Marina Strocchi (born 28 December 1961) is an internationally-exhibited Australian painter and printmaker whose work is held in many national collections. Strocchi is based in Alice Springs and has worked extensively with Aboriginal artists in Central Australia.

== Early life ==
Strocchi was born on 28 December 1961 to an Italian father and Australian mother in Melbourne and was interested in art from a young age. After finishing school, Strocchi studied a Bachelor of Art at Swinburne Technical College, where she completed a graphic design degree (1979–1982). In the years following she travelled extensively before choosing to move, for two years, to Paris.

In 1987 she returned from an extended visit to Paris and Mexico following the death of her father.

== Life in the Northern Territory ==
In January 1992 Strocchi visited Central Australia for the first time. She spent two weeks at Haasts Bluff, where she delivered impromptu painting and printmaking workshops and began painting a series of small desert landscapes.

In August 1992 Strocchi returned to Haasts Bluff where she and her partner Wayne Eager established what became known as Ikuntji Art Centre, where she worked from 1992 to 1997. Throughout her time here Strocchi continued her to paint and exhibit.

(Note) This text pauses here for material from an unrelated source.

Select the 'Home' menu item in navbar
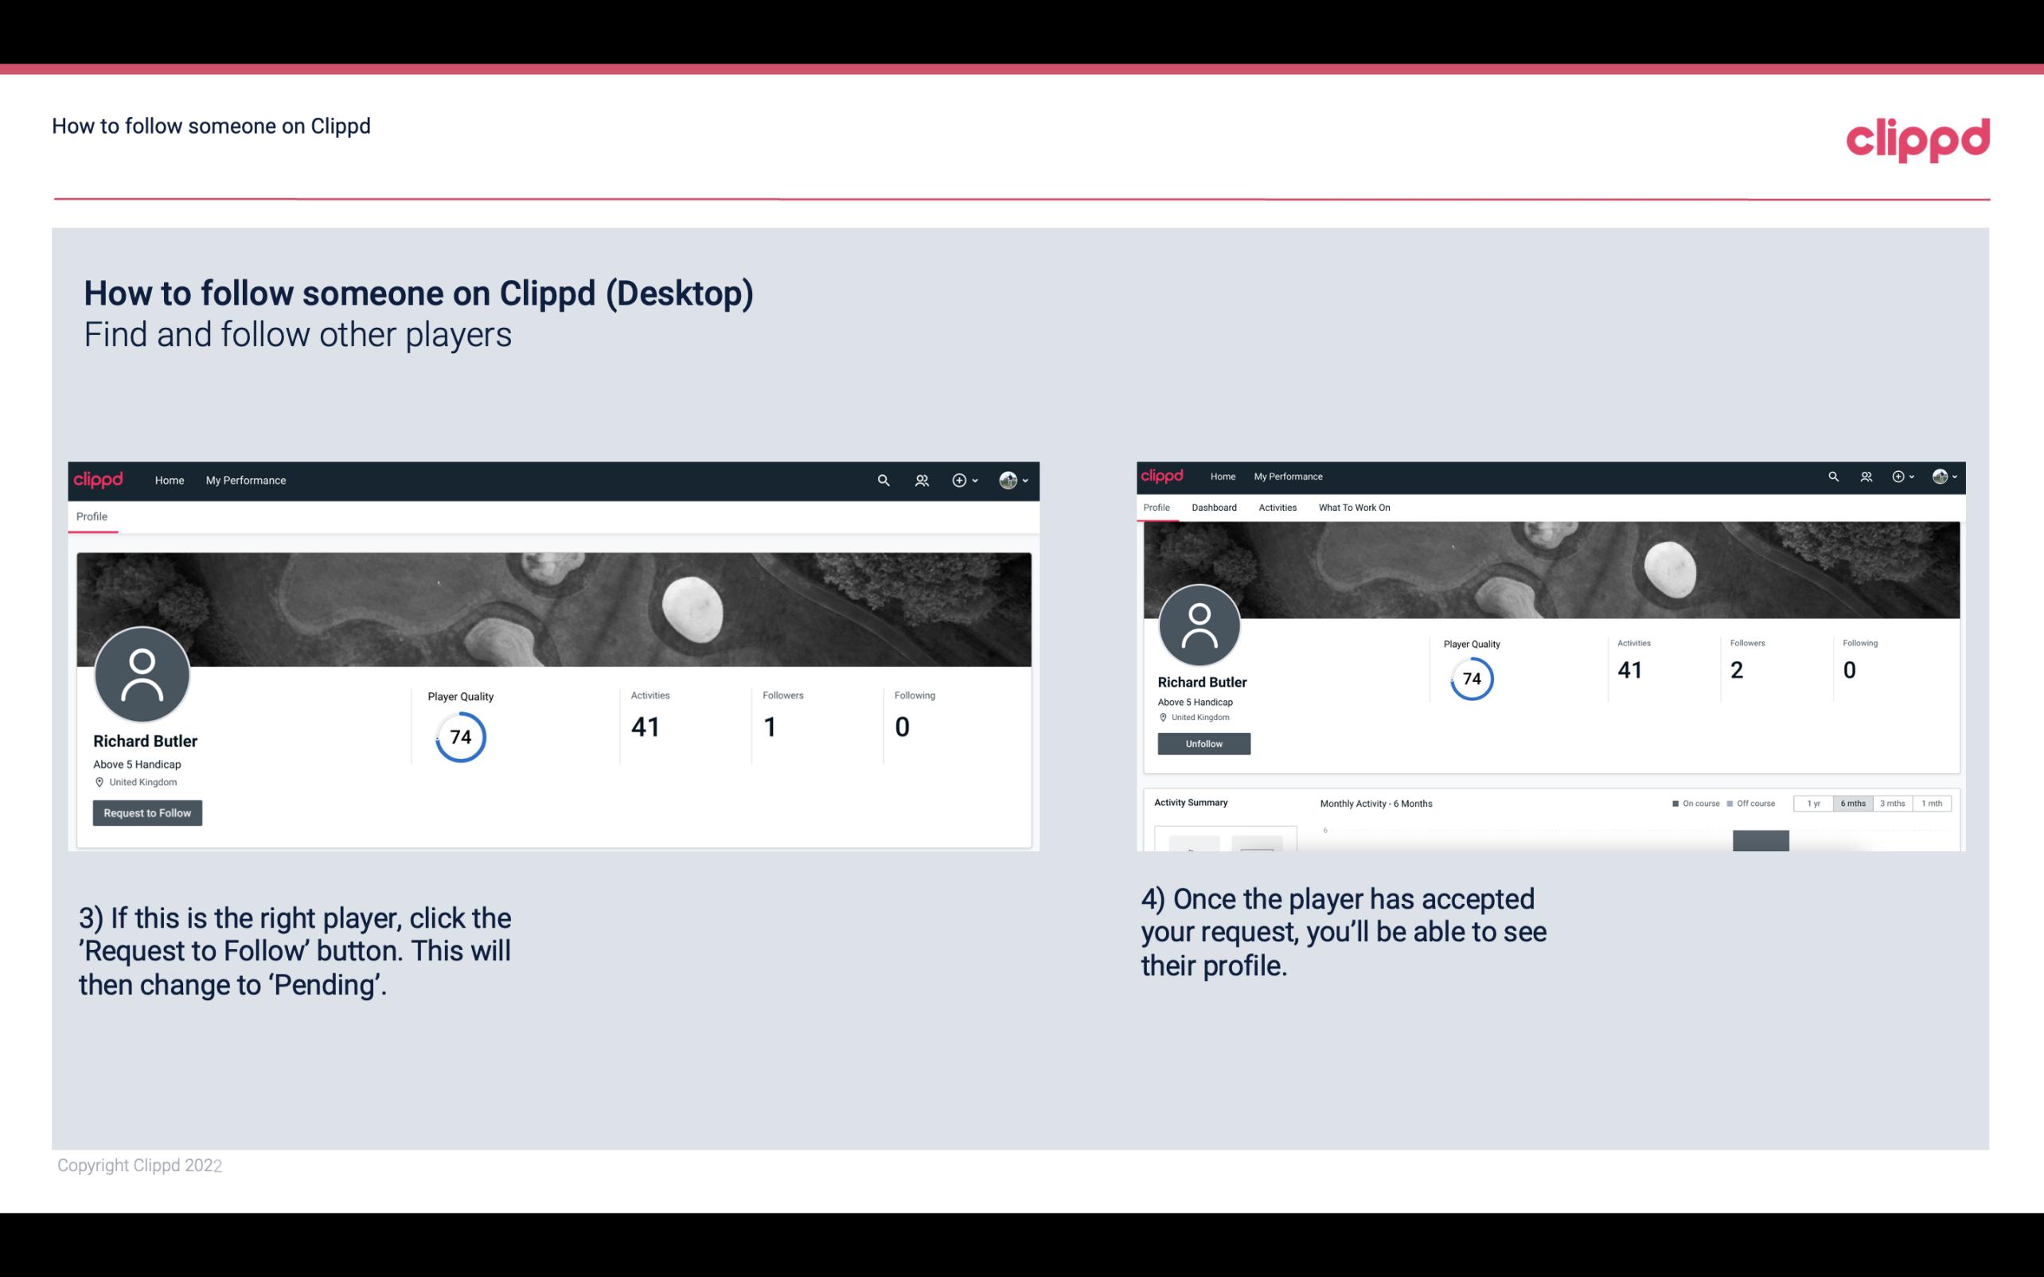Image resolution: width=2044 pixels, height=1277 pixels. pyautogui.click(x=166, y=480)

After leaving Haasts Bluff, Strocchi moved to Alice Springs, continued to work with artists through a number of different organisations; including Batchelor Institute of Indigenous Tertiary Education, Charles Darwin University, Irruntju Artists, Iwantja Arts, Ninuku Arts, Papunya Tula Artists, Tangentyere Artists, Tjanpi Desert Weavers and Warlukurlangu Artists.

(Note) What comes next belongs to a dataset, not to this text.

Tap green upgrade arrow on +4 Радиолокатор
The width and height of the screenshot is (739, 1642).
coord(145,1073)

Strocchi has also had solo success and has held 45 solo exhibitions throughout Australia and in the United States and collections of her work is held in a number of state and national collections as well as in private and corporate collections including Artbank, Araluen Arts Centre, Art Gallery of Western Australia, National Gallery of Australia, Museum and Art Gallery of the Northern Territory and National Gallery of Victoria.

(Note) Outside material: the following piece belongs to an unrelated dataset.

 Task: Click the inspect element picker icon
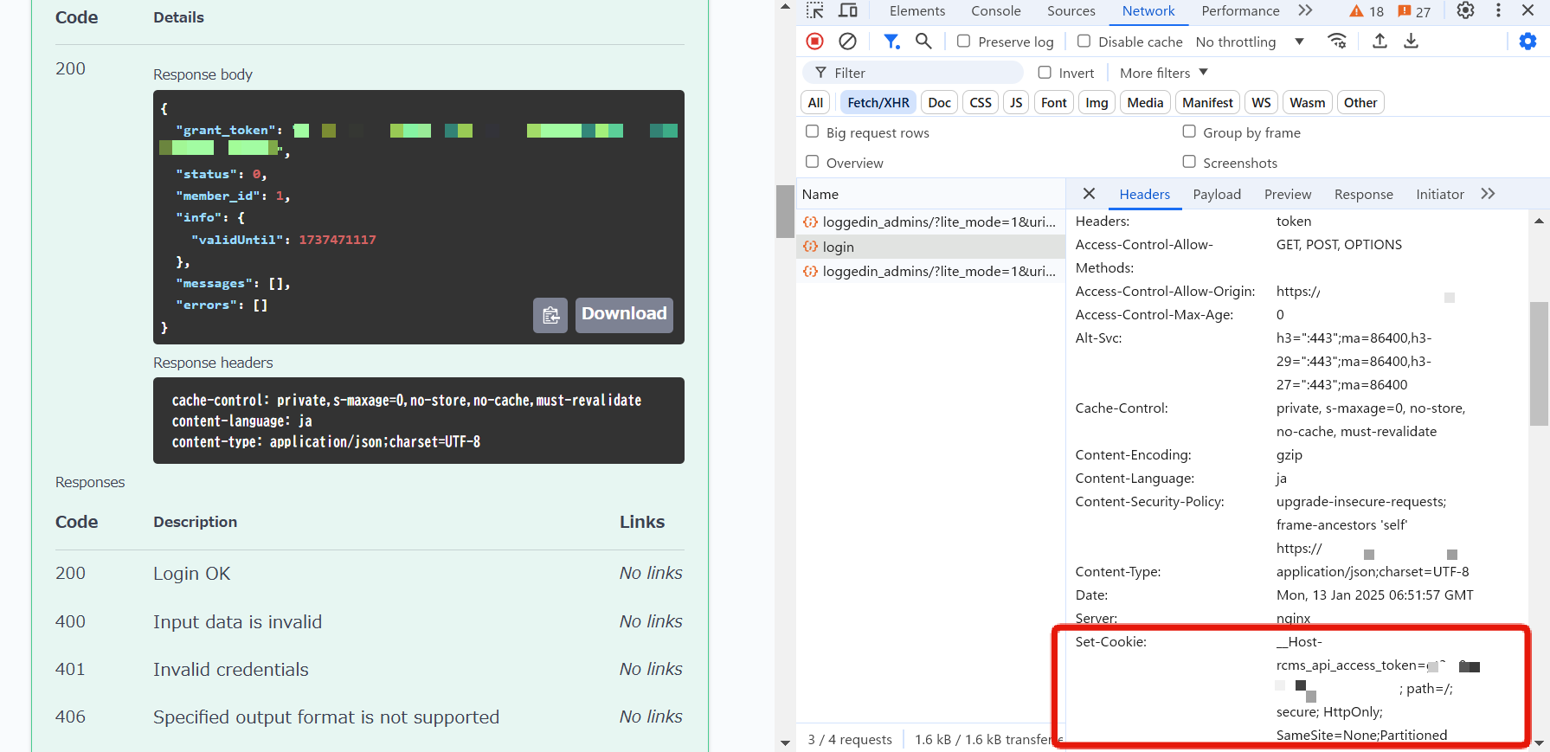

Strocchi has a distinctive style and Professor Sasha Grishin says:

"You can recognise a painting, print, or drawing by Marina Strocchi at twenty paces, the style is unconventional—something naive in its demarcation, generally warm in its colour palette, finely worked in its detail and frequently tinged with a sense of humour—yet there are no close lookalikes, her work does not remind yourself of someone else's art."
— Professor Sasha Grishin, Marina Strocchi : a survey 1992–2014 (2015)
Strocchi relocated to the Yarra Valley (Wurundjeri Country) in 2021.

== Accolades ==
Strocchi has won numerous awards, including the Broken Hill Art Award, Brisbane Rotary Art Spectacular, and the Country Women's Association Tennant Creek Art Award. She has also been a finalist in the Alice Prize, Togart Contemporary Art Award, Tattersall's Club Landscape Art Prize and the Waterhouse Natural Science Art Prize.

She was also the recipient of the Northern Territory Government's Arts Fellowship Program in 2019. This allowed her to spend three months in New York, where she developed a new body of work and explored the museums and art galleries in the region.

== Publications about ==
A survey of Strocchi's work was published in 2015 in "Marina Strocchi : a survey 1992-2014" This survey was produced in conjunction with an exhibition at the Araluen Arts Centre which was held between 26 February - 12 April 2015.